Drumbl also examined similarities between informers working with the StB in communist Czechoslovakia and informers in liberal democratic states who help with police investigation. In both cases, Drumbl said, informers are essential for the state to maintain authority.
“Secrets are everywhere; informing is everywhere,” he said. “No movement, no political entity, no state, no corporation, nothing can exist without the information that is surreptitiously provided by informers.”
That includes individuals who call corporate hotlines to inform on neighbors or friends. Two examples Drumbl cited are COVID hotlines some cities created to report people disregarding mandatory lockdowns and the now-defunct website that had been created to report abortions in Texas in response to the Heartbeat Act.
“In both situations, data show most people reported on others not because they were committed to public health in the case of COVID, or to the Heartbeat Act, but because they wanted to settle a score. The motivations were emotional, not philosophical,” Drumbl said.
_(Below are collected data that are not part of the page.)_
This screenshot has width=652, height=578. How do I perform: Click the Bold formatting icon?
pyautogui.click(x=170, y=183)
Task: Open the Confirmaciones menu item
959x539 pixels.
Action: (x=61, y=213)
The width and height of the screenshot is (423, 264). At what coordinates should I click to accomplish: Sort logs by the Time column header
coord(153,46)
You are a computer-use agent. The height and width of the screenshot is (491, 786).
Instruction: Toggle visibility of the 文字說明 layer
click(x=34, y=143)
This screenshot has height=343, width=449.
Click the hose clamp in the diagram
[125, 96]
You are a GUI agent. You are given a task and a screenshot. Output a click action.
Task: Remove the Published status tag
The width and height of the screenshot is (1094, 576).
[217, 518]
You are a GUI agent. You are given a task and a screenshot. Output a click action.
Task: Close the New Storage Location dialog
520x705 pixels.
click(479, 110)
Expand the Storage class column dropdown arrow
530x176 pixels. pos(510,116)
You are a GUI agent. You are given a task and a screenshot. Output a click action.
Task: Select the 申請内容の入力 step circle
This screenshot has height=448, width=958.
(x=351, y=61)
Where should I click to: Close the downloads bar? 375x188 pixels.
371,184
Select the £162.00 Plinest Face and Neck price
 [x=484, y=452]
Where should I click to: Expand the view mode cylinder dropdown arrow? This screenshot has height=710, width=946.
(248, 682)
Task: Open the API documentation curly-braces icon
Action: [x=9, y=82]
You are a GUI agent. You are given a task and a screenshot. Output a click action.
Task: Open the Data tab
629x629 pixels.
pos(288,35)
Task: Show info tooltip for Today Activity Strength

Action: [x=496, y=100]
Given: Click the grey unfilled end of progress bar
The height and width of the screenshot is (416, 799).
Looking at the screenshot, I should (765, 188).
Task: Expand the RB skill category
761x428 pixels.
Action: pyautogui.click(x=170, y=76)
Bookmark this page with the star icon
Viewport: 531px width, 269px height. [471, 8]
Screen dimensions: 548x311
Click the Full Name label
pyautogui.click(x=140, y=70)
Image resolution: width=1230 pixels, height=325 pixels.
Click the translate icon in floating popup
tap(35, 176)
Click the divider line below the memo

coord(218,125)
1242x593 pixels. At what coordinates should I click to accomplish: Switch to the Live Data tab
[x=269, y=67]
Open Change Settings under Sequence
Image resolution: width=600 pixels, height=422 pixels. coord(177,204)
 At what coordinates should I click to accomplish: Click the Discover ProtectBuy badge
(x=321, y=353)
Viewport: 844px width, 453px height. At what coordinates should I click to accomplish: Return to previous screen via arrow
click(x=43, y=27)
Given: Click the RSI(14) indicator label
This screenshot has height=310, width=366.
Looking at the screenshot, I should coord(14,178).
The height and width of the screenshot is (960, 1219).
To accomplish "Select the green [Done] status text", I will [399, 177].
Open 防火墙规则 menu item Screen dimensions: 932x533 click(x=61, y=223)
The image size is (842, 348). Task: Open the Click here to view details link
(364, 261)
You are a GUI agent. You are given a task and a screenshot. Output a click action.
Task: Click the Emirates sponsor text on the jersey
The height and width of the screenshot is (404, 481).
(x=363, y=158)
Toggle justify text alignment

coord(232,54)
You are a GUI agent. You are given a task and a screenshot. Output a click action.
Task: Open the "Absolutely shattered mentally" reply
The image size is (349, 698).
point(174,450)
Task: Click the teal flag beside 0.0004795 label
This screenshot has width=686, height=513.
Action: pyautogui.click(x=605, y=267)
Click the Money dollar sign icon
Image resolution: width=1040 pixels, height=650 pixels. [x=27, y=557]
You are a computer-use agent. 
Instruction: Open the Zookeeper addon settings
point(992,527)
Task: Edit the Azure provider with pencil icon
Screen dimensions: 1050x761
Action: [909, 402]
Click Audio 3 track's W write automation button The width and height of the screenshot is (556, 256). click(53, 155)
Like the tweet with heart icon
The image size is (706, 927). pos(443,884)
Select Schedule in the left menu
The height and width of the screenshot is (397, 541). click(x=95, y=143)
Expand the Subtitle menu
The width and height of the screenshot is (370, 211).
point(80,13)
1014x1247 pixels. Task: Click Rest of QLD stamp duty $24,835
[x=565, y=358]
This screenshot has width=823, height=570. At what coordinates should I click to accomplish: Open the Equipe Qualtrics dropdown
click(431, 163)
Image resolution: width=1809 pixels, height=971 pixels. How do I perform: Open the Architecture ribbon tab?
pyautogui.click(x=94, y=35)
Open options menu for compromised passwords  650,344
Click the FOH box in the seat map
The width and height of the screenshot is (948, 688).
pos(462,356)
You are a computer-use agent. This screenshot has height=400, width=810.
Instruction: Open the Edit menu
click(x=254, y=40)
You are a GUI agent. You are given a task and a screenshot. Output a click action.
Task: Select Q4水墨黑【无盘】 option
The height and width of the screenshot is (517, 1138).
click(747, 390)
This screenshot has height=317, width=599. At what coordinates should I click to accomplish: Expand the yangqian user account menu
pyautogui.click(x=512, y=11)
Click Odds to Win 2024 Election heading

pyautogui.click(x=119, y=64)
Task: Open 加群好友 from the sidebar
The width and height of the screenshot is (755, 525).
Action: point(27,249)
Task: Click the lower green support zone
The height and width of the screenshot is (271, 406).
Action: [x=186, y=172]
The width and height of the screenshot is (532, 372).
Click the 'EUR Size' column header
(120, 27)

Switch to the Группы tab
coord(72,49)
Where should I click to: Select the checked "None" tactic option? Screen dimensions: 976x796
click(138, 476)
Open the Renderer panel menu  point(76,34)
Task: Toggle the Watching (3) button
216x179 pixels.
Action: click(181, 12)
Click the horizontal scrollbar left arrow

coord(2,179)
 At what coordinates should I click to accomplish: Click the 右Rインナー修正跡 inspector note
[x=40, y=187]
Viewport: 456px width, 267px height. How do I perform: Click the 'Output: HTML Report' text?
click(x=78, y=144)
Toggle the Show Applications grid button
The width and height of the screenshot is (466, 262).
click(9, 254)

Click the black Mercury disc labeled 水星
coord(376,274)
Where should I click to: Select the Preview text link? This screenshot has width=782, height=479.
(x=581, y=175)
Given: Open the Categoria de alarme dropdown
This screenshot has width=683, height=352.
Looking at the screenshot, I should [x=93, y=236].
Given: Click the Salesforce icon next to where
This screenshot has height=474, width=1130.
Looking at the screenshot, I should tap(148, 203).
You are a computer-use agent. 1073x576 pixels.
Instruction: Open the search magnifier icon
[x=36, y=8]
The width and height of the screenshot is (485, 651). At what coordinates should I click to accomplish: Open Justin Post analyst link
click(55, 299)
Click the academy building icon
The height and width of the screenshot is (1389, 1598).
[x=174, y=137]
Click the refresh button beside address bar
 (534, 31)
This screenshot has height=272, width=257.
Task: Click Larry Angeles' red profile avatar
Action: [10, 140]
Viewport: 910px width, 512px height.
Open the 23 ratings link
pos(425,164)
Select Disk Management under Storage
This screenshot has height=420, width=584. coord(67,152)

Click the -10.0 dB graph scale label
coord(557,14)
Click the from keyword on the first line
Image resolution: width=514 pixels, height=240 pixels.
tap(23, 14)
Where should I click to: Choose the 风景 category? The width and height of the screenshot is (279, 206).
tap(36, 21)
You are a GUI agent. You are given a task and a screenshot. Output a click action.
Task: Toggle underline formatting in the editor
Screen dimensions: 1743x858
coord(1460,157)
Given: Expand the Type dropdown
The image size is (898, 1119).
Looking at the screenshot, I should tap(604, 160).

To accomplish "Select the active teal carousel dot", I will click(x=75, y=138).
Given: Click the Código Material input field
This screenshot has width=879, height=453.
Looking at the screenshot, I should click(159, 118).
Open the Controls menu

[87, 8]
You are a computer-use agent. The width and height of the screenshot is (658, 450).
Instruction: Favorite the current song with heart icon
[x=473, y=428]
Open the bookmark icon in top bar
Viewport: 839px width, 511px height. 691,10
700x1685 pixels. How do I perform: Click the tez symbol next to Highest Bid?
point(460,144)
“The motivation to informing has some universalism, and that raises another question about how to separate good informing from bad informing — Fredo Corleone in The Godfather vs. Deep Throat in Watergate,” he said. “We have to be careful about how harshly we judge or value people when it comes to informing because it is often politically contingent.”
For Drumbl, the research, publishing and consulting he does on these issues are helpful to his teaching by ensuring that he stays current with practical applications. “Through the research and consulting, I share my experiences with clients with my students and remain on top of newer and cutting-edge developments,” he said.
In addition, the Transnational Law Institute offers W&L law students summer internship opportunities, many of which have come to fruition through the personal contacts Drumbl, and valued colleague Professor Speedy Rice, have made with lawyers at not-for-profit groups, firms, the United Nations, and officials within U.S. agencies. Drumbl has taught a mass atrocities seminar at W&L and was instrumental in developing the transnational law course that is required of all 1Ls.
“We treat international law no differently than we treat contracts, torts, property, criminal law and professional responsibility,” Drumbl has said. “It is central to our vision of how a lawyer of the 21st century needs to think.”